"Super Express": - Udzieliła ci się już atmosfera sobotniego hitu?
Ondrej Duda: - Tak, koledzy z zespołu dużo mówią o tym, jak ważne jest to spotkanie i jakie ma znaczenie dla kibiców. Już nie mogę się go doczekać, bo atmosfera na trybunach ma być niesamowita. Z Wisłą graliśmy niestety na pustym stadionie, więc to nie było to.
- Zdążyłeś już przejść do historii Legii. Zwycięstwo z Piastem (2:1) było jej wygraną numer 1000 w Ekstraklasie, a ty strzeliłeś gola.
- Nie miałem pojęcia, że to tak wyjątkowy mecz. Dopiero potem się dowiedziałem. Poczułem się wtedy super.
Robert Lewandowski: Do Bayernu idę grać, nie rywalizować [WYWIAD]
- Słowackie media nie były rozczarowane, że jeden z ich największych talentów idzie do Legii? Walczyły o ciebie kluby z mocniejszych lig.
- Przecież Legia postrzegana jest na Słowacji jako wielki klub. Za to ten mój transfer to była taka niekończąca się historia. Słowackie gazety ciągle pisały, że idę do Legii, a nawet, że już w niej jestem, a ja cały czas byłem w Koszycach.

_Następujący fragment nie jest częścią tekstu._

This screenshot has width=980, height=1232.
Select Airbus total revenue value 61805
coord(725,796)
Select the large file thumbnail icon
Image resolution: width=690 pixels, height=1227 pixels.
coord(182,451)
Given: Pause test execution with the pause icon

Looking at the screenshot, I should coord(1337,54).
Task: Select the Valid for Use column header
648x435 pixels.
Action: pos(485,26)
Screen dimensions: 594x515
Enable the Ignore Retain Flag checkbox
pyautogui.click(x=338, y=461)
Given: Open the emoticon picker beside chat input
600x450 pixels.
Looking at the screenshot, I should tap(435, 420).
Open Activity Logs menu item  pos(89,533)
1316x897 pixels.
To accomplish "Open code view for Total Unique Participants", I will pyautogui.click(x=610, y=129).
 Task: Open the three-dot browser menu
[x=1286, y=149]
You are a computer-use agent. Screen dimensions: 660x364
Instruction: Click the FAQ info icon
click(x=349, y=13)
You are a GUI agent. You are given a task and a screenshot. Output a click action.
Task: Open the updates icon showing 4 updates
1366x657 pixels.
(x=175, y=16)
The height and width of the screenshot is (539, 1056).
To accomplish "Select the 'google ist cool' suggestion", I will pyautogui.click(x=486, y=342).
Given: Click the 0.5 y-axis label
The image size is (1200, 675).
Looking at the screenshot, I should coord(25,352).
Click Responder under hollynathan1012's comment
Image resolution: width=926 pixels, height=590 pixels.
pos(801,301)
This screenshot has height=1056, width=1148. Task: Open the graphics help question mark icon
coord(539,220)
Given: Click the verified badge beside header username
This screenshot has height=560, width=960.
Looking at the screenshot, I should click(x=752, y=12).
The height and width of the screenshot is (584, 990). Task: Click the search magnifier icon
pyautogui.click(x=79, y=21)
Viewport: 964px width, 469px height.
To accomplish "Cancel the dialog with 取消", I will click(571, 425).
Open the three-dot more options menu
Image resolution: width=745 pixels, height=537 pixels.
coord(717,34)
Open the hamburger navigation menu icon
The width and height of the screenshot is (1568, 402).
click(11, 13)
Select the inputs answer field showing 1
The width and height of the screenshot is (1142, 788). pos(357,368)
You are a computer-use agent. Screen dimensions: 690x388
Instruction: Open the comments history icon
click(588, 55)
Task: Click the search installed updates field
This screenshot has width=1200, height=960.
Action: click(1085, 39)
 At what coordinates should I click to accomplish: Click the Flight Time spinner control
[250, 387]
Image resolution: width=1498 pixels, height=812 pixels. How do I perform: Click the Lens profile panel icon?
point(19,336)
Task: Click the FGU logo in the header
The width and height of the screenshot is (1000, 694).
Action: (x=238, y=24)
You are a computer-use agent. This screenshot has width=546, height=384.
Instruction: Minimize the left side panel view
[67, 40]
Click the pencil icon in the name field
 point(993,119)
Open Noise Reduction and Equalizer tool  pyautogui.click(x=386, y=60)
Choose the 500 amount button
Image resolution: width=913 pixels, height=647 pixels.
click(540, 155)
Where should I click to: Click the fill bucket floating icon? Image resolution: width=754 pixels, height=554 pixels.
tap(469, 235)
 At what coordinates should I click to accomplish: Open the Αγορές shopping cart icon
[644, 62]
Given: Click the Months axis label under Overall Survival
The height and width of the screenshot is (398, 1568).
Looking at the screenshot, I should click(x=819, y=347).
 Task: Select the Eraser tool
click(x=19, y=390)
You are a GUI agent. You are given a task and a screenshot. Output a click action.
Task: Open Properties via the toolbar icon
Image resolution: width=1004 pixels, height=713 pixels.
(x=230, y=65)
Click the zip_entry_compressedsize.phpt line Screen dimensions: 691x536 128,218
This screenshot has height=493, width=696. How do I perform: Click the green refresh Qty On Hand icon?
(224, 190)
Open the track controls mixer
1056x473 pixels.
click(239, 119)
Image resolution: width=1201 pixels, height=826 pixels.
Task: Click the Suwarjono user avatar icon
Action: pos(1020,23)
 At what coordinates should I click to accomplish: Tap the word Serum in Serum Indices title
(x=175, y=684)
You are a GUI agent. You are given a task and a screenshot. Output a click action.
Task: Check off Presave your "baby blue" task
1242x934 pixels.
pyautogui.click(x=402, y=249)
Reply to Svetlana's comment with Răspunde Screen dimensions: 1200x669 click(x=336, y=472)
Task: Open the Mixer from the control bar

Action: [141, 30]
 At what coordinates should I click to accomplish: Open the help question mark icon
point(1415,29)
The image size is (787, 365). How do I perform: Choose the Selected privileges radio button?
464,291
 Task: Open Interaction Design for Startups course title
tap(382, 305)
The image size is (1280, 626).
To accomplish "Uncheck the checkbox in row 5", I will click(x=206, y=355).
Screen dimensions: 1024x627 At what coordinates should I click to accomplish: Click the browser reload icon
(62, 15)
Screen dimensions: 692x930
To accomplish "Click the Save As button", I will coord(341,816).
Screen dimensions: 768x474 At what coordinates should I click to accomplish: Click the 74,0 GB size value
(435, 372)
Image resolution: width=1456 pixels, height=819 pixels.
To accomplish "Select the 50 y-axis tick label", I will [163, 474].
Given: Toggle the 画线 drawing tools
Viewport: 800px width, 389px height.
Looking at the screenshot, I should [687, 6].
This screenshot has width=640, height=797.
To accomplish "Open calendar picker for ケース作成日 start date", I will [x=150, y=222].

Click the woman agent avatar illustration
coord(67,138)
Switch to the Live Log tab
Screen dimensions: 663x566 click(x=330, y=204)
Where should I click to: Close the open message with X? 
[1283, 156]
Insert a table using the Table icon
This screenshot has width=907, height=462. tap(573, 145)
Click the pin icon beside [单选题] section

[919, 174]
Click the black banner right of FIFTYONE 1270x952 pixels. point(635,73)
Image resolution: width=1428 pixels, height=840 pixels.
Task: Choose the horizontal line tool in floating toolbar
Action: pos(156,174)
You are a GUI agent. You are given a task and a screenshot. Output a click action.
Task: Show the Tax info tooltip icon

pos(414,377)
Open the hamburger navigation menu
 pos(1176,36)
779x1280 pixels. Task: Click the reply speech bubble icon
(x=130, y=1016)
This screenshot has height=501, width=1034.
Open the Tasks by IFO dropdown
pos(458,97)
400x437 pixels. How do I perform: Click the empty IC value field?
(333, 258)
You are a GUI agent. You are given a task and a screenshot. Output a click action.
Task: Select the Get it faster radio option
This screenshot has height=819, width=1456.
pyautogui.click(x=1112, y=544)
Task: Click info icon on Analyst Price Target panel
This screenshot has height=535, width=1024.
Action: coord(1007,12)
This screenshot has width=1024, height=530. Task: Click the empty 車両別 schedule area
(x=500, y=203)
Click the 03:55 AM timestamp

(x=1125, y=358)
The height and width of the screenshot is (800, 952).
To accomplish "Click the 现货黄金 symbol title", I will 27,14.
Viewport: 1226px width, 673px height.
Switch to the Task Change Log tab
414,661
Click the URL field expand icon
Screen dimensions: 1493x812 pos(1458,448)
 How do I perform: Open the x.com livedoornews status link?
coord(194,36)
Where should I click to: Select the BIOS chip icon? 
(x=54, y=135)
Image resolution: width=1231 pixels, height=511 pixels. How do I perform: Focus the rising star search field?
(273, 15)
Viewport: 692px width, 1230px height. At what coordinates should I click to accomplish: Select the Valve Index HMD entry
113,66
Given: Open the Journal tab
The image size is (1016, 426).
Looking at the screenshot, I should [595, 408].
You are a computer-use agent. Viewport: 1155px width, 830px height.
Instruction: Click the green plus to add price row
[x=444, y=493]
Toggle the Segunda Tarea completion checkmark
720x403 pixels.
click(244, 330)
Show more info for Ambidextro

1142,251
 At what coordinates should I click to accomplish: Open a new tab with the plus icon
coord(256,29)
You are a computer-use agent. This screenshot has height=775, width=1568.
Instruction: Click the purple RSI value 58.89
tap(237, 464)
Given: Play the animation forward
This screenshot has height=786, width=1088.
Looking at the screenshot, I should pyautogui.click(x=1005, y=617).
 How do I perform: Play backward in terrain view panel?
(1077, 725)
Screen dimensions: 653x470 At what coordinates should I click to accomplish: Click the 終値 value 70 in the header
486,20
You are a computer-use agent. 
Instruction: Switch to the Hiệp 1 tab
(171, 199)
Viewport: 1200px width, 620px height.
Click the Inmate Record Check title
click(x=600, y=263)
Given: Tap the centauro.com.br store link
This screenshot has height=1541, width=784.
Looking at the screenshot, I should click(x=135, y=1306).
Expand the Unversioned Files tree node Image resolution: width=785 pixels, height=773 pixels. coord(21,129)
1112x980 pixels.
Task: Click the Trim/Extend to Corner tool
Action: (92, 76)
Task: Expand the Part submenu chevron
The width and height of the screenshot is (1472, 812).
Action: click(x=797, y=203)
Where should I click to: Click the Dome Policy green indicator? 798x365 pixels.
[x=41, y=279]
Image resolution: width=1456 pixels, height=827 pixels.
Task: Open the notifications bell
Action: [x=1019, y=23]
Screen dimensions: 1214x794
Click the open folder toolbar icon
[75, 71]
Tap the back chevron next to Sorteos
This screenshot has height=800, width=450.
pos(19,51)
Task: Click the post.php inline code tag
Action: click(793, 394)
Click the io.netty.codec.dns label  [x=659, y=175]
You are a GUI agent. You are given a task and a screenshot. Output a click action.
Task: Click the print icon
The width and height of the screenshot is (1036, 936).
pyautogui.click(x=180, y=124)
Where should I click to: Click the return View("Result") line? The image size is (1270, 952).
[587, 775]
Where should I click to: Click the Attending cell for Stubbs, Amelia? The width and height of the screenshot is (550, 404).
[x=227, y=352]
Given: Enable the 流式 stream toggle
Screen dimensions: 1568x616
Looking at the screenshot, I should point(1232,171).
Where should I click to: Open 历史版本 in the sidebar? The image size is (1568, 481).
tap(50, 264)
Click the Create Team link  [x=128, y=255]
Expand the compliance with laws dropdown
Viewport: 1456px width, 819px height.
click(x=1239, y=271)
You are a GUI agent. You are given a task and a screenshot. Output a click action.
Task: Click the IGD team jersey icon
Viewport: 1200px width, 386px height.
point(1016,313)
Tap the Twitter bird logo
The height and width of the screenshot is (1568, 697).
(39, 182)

- Prezes Koszyc strasznie utrudniał ci ten transfer. Odsunął cię nawet od zespołu. Ty też biegałeś po schodach, jak polscy piłkarze w tzw. klubach Kokosa?
- Po schodach nie, ale zamiast trenować, musiałem dwa razy dziennie sam biegać po boisku. Najpierw o 8 rano, a potem po południu. Wytrzymałem to, nie przedłużyłem kontraktu. Nie dałem się złamać, bo bardzo chciałem trafić do Legii i dopiąłem swego.
- Mimo zaległości treningowych błyskawicznie wskoczyłeś do pierwszego składu, sadzając na ławę duże gwiazdy. A Legia gra od tego czasu takim samym systemem jak Barcelona - bez klasycznego napastnika. Kim ty jesteś w tej formacji? Iniestą?
- Jaki tam ze mnie Iniesta?! (śmiech). To megapiłkarz, gdzie mi do niego? Ale jak już mam wskazać gracza, na którym się wzoruję, to jest nim Steven Gerrard. To mój idol.
- Polskie jedzenie ci smakuje?
- Słowacka kuchnia jest lepsza. Nic nie dorówna bryndzovym haluszkom. To nasza narodowa potrawa, kluseczki z owczym serem. Pyszne!
- A waszym narodowym sportem jest hokej. Zastanawiałeś się, czy zostać piłkarzem, czy hokeistą?
- Nie, bo jaki by był z takiego chudzielca hokeista (64 kg przy 183 cm wzrostu - red.)? Warunków nie mam. Wolę pograć w tenisa. Bardzo lubię go też oglądać, jak na przykład ostatnio mecz Cibulkovej z waszą Radwańską. Nasza wygrała!
- Polskie dziewczyny ci się podobają?
- Są ładne, ale ja już mam dziewczynę. Ma na imię Norika. Przyjedzie tu do mnie, ale najpierw musi na Słowacji zdać maturę. Ja na szczęście swoją już zdałem (śmiech).